# Mustache or no



## ArreauStandardPoodle (Sep 1, 2009)

Yepper...definately a little fuzzy face.The moustache should be big though.


----------



## puppylove (Aug 9, 2009)

I think the little ones look very cute with a moustache. I vote yes.


----------



## Birdie (Jun 28, 2009)

I'm not a fan of mustaches on toys, but a fluffy face is so adorable. I vote growing him a teddy bear trim or keeping his face all clean.


----------



## Harley_chik (Nov 7, 2008)

He is irresistable no matter what but I'd like to see him w/ a mustache. You can always shave it or grow the rest out to a teddy bear later.


----------



## Olie (Oct 10, 2009)

Harley_chik said:


> He is irresistable no matter what but I'd like to see him w/ a mustache. You can always shave it or grow the rest out to a teddy bear later.

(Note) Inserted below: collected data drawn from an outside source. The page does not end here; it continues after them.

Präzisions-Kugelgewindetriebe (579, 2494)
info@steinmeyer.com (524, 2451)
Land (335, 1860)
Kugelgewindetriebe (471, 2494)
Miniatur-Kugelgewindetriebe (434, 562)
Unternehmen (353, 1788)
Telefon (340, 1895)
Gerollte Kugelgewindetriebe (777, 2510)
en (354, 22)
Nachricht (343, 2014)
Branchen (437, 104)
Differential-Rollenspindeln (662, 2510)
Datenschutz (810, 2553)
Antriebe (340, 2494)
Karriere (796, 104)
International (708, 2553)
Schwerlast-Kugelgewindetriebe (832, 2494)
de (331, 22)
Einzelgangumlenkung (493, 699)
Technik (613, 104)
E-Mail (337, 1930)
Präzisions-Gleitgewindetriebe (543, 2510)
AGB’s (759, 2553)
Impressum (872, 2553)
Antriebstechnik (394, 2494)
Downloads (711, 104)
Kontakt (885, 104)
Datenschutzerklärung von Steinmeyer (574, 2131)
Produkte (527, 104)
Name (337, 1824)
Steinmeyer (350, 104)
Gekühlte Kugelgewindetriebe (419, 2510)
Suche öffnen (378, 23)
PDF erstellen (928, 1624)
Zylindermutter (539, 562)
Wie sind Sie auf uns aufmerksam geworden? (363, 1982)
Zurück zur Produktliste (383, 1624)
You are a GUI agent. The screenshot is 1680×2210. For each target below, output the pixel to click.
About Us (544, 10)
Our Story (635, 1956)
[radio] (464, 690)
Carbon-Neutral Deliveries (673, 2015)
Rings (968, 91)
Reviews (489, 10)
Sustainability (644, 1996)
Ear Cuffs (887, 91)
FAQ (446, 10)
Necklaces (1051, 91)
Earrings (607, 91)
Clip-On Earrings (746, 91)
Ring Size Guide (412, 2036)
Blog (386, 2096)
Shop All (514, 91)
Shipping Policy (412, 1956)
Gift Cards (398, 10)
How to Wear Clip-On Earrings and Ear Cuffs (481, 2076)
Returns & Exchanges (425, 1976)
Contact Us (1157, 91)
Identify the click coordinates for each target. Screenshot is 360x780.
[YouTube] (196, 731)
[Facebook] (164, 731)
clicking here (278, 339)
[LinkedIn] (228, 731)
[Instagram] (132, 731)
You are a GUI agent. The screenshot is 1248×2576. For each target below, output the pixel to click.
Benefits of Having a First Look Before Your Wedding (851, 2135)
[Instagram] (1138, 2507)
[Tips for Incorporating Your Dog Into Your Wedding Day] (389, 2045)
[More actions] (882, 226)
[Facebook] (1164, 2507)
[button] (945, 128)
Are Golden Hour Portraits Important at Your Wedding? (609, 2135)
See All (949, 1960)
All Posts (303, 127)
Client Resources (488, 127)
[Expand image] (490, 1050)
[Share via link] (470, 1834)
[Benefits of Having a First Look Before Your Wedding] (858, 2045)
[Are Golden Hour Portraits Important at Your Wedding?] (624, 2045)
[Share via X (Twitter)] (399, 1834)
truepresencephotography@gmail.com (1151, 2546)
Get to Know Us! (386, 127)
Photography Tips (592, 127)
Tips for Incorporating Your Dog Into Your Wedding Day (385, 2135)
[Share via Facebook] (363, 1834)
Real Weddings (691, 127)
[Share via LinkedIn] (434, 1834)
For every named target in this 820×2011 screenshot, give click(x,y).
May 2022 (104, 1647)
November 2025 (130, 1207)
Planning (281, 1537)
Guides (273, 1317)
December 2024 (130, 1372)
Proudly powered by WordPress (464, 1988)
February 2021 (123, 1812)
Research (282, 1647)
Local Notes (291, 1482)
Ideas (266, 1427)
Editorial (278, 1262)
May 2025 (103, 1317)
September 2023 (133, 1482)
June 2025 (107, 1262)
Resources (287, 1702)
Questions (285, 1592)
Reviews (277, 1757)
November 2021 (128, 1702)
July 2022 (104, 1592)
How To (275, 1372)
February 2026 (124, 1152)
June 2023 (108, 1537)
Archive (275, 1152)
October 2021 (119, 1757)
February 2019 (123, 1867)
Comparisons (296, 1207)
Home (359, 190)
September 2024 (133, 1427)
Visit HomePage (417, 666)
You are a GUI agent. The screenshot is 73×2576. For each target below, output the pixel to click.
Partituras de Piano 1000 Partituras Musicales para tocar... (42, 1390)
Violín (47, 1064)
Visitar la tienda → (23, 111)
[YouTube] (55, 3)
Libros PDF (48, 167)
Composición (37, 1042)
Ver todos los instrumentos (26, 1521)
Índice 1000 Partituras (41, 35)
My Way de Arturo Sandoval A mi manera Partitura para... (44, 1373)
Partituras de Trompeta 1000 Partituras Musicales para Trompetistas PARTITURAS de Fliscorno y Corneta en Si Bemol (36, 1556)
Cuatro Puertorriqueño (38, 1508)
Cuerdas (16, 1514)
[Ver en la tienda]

IA we are talking about Atticus!! He's a doll anyway you chose. I just LOVE the options like these with poodle hair styles!!


----------



## Poodle Lover (Mar 24, 2008)

I vote for a clean face or a fluffy one, but no stache. I don't like them on any size poodles.


----------



## wishpoo (Sep 12, 2009)

Poodle Lover said:


> I vote for a clean face or a fluffy one, but no stache. I don't like them on any size poodles.


Same here LOL


----------



## PaddleAddict (Feb 9, 2010)

Poodle Lover said:


> I vote for a clean face or a fluffy one, but no stache. I don't like them on any size poodles.


I agree!


----------



## *heather* (Jul 30, 2009)

I'm a clean face fan  but it grows back, whatever you decide, you can always change it!


----------



## Michelle (Nov 16, 2009)

I decided to give him one and it looks really cute!

He's going to the groomer next week to get into his summer cut and ill have his face shaved clean then, just wanted something a little different


----------



## puppylove (Aug 9, 2009)

Well, let's see pics!


----------